Start of AVAILABLE DATA
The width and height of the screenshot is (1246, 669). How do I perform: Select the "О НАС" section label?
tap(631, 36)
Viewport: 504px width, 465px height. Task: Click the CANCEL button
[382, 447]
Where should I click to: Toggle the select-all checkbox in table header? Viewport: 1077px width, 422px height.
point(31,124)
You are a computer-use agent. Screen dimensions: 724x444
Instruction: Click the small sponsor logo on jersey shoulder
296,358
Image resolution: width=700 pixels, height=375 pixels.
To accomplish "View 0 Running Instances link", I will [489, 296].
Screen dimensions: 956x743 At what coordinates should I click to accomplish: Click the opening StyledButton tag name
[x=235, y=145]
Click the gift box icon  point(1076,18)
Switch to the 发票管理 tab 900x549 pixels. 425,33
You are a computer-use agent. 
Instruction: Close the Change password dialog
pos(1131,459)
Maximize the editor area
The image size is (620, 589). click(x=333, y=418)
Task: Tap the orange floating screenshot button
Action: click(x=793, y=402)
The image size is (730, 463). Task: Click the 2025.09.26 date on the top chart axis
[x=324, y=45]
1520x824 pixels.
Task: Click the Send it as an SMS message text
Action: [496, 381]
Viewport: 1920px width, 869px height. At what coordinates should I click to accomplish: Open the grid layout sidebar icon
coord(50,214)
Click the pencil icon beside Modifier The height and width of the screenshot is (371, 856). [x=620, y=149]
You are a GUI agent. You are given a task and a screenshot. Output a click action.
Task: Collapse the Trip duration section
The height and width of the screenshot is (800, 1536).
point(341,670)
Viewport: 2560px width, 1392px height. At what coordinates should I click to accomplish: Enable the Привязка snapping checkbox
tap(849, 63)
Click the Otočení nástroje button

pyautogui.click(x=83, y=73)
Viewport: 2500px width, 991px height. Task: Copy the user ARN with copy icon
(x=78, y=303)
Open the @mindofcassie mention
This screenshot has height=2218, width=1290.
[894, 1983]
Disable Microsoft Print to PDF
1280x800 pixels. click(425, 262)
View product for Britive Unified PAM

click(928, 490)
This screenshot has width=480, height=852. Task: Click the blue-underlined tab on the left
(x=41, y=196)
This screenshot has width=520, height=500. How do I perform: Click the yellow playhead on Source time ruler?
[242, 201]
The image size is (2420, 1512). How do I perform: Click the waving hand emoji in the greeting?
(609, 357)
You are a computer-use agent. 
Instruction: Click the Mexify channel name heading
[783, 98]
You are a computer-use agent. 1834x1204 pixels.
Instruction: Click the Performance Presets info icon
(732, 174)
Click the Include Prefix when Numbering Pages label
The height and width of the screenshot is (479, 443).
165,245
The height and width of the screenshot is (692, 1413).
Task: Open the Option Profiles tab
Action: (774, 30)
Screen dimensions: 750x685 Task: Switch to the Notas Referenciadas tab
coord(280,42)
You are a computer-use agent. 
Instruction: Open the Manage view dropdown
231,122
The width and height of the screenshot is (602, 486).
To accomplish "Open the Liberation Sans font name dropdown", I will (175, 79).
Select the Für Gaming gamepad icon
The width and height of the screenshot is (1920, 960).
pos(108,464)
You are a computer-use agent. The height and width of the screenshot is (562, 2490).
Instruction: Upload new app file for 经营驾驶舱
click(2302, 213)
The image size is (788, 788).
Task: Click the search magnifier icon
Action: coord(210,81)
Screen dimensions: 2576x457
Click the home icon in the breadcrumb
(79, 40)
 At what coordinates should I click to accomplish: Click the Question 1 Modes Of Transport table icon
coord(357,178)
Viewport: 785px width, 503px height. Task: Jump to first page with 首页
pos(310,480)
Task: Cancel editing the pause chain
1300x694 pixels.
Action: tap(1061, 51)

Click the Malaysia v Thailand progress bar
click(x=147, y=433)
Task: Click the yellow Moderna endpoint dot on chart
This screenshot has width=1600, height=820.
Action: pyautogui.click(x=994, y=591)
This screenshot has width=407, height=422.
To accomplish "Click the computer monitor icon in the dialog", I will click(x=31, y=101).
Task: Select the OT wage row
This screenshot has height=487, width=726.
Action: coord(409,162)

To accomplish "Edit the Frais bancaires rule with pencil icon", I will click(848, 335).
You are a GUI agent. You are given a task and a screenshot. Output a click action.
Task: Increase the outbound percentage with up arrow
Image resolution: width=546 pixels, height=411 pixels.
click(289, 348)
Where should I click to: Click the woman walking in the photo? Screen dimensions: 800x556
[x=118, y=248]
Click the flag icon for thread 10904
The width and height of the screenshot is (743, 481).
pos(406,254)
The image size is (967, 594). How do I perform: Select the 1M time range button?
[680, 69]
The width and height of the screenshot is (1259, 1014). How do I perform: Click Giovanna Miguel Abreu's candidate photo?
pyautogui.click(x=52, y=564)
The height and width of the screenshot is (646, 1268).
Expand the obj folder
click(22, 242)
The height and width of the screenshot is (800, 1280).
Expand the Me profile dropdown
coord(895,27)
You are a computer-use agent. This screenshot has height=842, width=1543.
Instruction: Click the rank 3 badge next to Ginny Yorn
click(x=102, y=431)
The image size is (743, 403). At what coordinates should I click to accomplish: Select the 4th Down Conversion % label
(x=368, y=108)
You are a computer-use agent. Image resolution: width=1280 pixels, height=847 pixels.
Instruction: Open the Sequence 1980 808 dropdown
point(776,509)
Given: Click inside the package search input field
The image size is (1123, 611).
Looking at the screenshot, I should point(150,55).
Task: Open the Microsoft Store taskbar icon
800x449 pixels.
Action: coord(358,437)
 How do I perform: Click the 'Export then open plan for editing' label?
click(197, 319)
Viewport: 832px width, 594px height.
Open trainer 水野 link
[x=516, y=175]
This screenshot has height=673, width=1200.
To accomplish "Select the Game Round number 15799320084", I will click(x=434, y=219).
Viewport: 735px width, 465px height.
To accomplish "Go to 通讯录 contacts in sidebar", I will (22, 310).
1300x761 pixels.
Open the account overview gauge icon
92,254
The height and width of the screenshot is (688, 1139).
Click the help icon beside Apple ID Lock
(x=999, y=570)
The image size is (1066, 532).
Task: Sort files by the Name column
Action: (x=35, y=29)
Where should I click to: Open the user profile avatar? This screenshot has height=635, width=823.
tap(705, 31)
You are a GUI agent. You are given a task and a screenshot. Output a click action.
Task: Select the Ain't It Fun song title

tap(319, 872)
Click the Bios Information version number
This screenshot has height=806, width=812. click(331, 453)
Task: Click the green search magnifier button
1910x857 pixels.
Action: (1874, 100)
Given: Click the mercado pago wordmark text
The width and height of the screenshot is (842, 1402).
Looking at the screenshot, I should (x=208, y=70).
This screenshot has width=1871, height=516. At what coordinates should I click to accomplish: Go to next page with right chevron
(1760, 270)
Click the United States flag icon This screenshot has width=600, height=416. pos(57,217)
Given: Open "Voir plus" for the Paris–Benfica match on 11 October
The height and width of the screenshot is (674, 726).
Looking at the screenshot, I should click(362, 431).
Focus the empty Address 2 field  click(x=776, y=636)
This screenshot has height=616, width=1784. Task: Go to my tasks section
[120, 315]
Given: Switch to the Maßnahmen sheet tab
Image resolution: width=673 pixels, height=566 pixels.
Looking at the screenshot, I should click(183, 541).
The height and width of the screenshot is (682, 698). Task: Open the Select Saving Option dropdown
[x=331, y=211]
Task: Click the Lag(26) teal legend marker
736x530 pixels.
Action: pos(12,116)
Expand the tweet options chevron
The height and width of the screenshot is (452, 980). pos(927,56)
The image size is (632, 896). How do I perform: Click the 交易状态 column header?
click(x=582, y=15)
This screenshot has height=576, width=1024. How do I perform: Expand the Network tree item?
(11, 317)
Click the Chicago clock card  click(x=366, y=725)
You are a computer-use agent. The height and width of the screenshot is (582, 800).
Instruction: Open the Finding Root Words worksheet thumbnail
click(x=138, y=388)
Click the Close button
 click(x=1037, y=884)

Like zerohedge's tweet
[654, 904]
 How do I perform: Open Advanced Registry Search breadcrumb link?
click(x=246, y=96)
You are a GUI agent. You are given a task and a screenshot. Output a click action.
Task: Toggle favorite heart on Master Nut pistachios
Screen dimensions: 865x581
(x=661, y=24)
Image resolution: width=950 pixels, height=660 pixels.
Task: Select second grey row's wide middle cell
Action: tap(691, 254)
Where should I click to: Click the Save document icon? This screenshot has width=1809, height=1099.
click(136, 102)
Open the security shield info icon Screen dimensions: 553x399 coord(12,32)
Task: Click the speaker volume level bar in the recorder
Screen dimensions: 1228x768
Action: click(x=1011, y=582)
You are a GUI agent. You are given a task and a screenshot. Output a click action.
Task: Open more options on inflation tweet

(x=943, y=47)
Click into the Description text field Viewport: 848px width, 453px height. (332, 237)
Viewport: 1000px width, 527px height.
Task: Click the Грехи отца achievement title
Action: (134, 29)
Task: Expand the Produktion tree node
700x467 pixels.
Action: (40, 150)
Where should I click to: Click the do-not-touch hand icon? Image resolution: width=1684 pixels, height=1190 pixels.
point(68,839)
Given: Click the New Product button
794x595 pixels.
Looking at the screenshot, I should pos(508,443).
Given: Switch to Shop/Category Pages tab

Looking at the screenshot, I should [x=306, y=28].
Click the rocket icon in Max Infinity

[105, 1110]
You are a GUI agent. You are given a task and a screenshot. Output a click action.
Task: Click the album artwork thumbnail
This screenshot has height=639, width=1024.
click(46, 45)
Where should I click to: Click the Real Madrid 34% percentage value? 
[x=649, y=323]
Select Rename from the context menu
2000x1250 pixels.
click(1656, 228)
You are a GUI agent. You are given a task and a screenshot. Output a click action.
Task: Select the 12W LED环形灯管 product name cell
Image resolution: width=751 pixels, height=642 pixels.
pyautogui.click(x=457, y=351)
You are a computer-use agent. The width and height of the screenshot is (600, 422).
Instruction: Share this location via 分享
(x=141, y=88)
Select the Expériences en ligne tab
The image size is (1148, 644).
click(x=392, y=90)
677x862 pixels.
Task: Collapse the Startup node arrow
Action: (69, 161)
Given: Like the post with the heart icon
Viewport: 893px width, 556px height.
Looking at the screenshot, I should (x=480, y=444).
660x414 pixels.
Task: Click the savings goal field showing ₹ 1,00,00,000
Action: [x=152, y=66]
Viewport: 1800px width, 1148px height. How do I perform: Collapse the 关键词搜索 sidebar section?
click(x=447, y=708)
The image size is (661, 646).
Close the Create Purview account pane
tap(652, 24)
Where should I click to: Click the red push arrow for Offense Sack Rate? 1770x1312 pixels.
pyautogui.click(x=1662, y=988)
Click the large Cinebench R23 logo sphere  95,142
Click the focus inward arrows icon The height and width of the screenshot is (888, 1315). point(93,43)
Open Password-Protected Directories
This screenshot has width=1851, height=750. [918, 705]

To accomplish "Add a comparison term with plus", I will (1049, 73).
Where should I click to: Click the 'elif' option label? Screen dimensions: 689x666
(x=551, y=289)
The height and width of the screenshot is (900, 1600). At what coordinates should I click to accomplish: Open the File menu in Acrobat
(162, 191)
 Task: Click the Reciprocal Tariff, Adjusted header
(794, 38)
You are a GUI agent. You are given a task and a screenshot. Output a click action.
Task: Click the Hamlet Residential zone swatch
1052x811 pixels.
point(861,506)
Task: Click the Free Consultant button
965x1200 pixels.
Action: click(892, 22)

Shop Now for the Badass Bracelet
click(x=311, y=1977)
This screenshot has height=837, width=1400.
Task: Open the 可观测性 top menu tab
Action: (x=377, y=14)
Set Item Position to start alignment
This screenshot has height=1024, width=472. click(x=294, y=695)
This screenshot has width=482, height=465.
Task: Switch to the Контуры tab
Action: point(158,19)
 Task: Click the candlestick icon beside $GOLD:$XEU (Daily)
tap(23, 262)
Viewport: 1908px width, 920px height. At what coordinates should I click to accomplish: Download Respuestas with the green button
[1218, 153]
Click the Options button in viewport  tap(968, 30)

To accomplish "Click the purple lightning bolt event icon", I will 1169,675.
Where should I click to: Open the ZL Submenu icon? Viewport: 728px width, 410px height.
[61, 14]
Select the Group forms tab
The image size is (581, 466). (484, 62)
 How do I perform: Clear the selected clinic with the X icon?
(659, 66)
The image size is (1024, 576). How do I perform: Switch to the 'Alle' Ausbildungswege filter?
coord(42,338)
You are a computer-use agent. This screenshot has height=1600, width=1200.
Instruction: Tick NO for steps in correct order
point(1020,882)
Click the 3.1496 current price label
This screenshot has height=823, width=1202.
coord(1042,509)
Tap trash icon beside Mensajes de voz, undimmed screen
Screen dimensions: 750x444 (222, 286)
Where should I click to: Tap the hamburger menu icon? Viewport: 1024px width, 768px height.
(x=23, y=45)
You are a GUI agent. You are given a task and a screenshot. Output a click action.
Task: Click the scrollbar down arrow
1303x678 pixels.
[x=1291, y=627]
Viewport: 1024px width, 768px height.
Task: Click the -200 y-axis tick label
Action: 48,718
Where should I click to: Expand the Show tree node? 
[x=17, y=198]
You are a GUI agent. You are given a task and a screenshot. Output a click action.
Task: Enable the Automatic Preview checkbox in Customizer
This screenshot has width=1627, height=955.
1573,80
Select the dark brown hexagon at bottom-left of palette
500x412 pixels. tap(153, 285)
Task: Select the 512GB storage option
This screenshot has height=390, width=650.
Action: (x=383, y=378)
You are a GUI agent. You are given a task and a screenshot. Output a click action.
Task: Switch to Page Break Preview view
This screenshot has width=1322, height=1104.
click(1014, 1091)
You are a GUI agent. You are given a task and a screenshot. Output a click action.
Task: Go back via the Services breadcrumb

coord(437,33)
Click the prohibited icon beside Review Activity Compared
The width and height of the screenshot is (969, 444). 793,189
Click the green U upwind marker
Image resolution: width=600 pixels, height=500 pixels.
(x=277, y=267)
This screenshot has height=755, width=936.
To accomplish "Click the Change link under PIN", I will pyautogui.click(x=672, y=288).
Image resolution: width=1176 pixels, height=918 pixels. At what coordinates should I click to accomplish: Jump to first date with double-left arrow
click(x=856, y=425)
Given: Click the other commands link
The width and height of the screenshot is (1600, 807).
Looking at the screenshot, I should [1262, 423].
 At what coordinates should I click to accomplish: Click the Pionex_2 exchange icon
End of AVAILABLE DATA
▸ YOUR INSTRUCTIONS: Since only part of the listing is wanted, copy exactly the lines from the one holding "Screen dimensions: 750x685" to the one holding "is (562, 2490).", both included.

▸ ANSWER TO THIS EXERCISE:
Screen dimensions: 750x685 Task: Switch to the Notas Referenciadas tab
coord(280,42)
You are a computer-use agent. 
Instruction: Open the Manage view dropdown
231,122
The width and height of the screenshot is (602, 486).
To accomplish "Open the Liberation Sans font name dropdown", I will (175, 79).
Select the Für Gaming gamepad icon
The width and height of the screenshot is (1920, 960).
pos(108,464)
You are a computer-use agent. The height and width of the screenshot is (562, 2490).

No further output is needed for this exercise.